Any health secretary in a government which thinks itself worth at least two terms in office would be derelict in his duty if he did not, even at this early stage, start thinking hard about the medium to long run. And that, though his critics may have missed it, is just what Frank Dobson started to do yesterday. Health Action Zones could turn out to be ineffectual talking shops where, not for the first time, the medics dominate and other interests get pushed to the margins. But they could become a means by which a health revolution is accomplished. That is big talk, but the new government's emerging health thinking does appear ambitious. Since its inception the National Health Service has of course been nothing of the kind. It has been the national disease and accident service. Health - what we all need if we are to stay out of doctors' surgeries and hospital wards - was relegated to local authorities and marginalised doctors. When, not long after Margaret Thatcher came to power, Sir Douglas Black reported that public health was adversely affected by life chances, he was stating the obvious. But the obvious consequences for "national health" were ignored. Now Tessa Jowell has dusted off the work and if the Department of Health - by all accounts not yet the most coordinated of Whitehall departments - can pull its arms and legs together there is at least the prospect of renewed attention to the simple truth that people by and large make their own health, within the economic and social circumstances in which they find themselves. Being healthy is, for most of us, a life choice.
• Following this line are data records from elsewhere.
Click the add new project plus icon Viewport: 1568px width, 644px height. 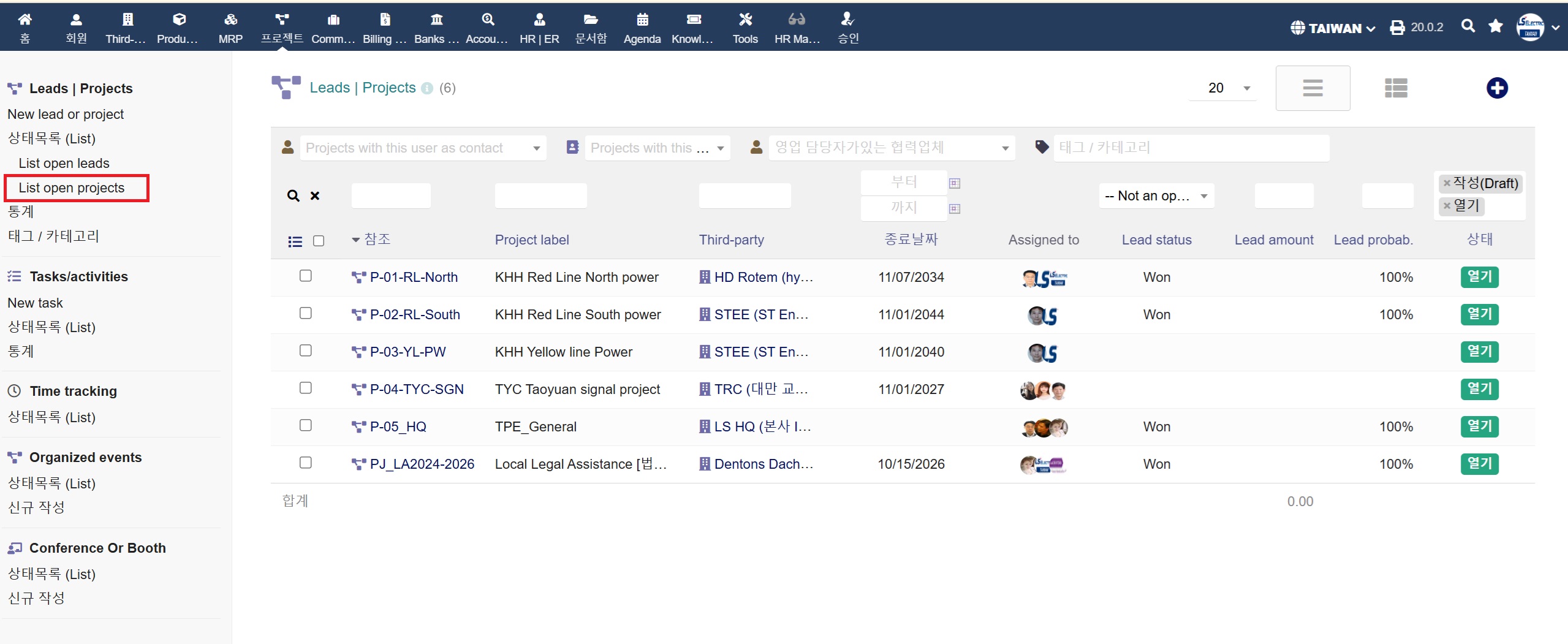coord(1496,88)
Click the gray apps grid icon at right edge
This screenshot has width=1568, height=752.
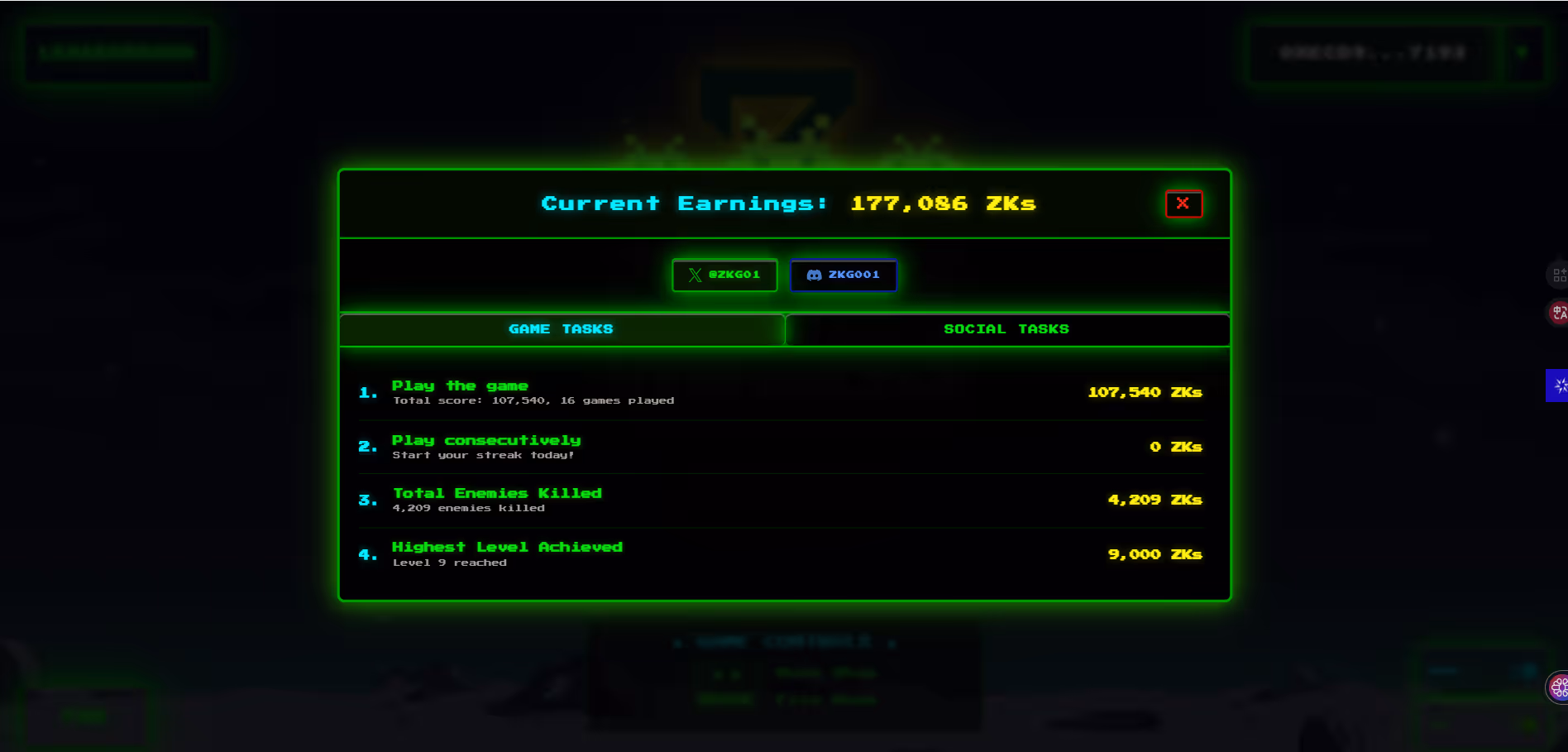[1558, 275]
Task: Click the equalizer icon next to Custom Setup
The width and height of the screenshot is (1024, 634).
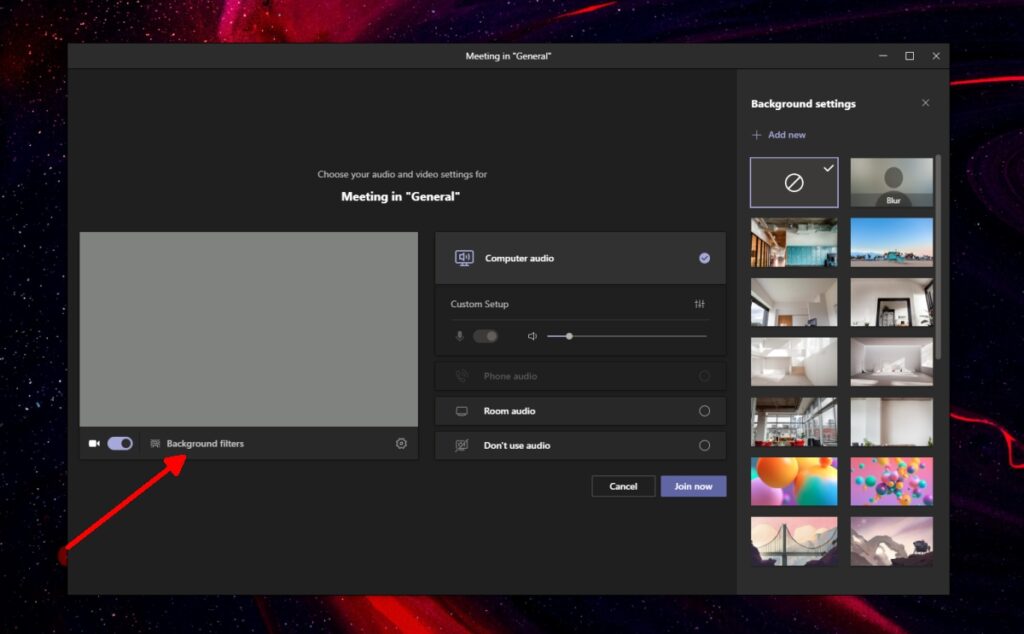Action: [699, 304]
Health Action Zones could be much more than vehicles to give him cover for closing down unwanted acute beds. They could, for example, start thinking about public health and what it takes to improve it. Yesterday we reported on the front page extrapolations of recent trends in the incidence of cancer. They made for a scary headline. Even if we re-weigh the figures for demography (old people have to die of something, so proportionately more old people must mean proportionately more cancer death), cancer cases will grow. But a trend is not a fate. The incidence of cancer reflects, in part, life-style choices: to smoke, to lie in the noonday sun, to eat unhealthy foods. Those choices are ours. However successful Frank Dobson might or might not be in wresting funds from the Treasury, whatever progress is made in gene therapy, however fine the screening nets for breast or bowel cancer, it will still be down to us to raise or lower the risk of certain cancers by our own actions. By "health maintenance organisation" the Americans mean a plan guaranteeing access to care by dint of having paid a subscription cum insurance premium. What if Frank Dobson's zones became health maintenance organisations in the common or garden sense, Weight Watchers writ large, community mechanisms to foster healthy behaviour? Only if people start to "own" their health rather than contracting it out to the NHS will those cancer trends not be realised. There is another benefit, admittedly not one that is going to bail Frank Dobson out in the short run. It is money. The more public health we enjoy - health as a personal, family and community responsibility - the less need there will be for the NHS to be continually racked by crisis.